A limitation of the study was the inability to sequence samples with RV PCR C t values of 30 or higher. The number of viral copies in these samples was too low to provide adequate sequencing data. If some RV types are more likely to be present in low viral loads, their prevalence would be underestimated by our sequencing method. Also, we relied on symptoms reported by parents at weekly interviews and some episodes could have been missed due to limited recall. A total of 25 infants had multiple RV illnesses, in which different RV types were detected. However, we may have missed sequential infections caused by different RV types during single illness episodes because we defined an episode as having more than 21 days between RV‐positive nasal swabs and we sequenced only one sample per illness episode. Consequently, for illnesses with symptoms and RV‐positive swabs over a long period of time, we were not able to distinguish between prolonged shedding of a single RV type and possible infection with a new type. because we did not test asymptomatic infants, RV types circulating during the study period in asymptomatic infants would also have been underestimated.
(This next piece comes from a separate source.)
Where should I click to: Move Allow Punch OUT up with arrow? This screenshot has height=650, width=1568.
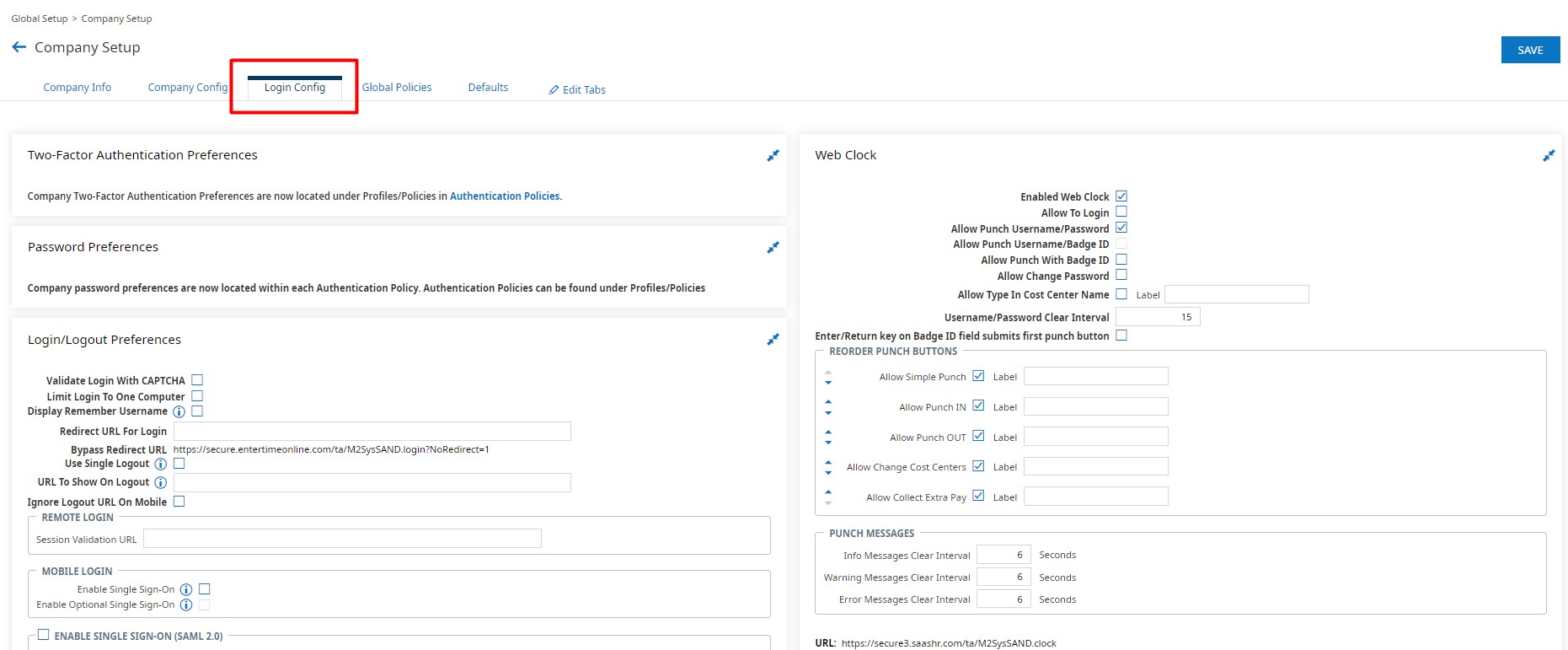828,432
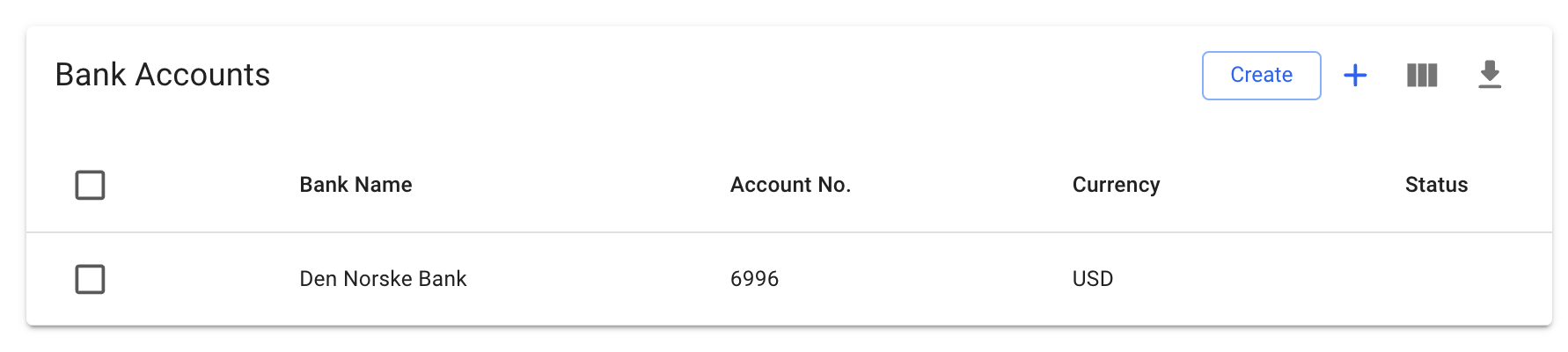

In conclusion, in very young infants in rural, southern Nepal, with generally mild respiratory illnesses, we detected multiple RV types circulating simultaneously and throughout the study period. However, we did not find differences between RV species in infant demographics or symptoms.

CONFLICT OF INTERESTS

JK, GAP, KLN, JK, JMT, SKK, SLC, and KRJ have no conflict of interests. HYC has received research support from Sanofi Pasteur. JAE has been a consultant for Pfizer, a member of a Data Safety Monitoring Board for GSK influenza antiviral studies, and her institution has received research support for clinical studies from GSK, Gilead, Chimerix, and Roche.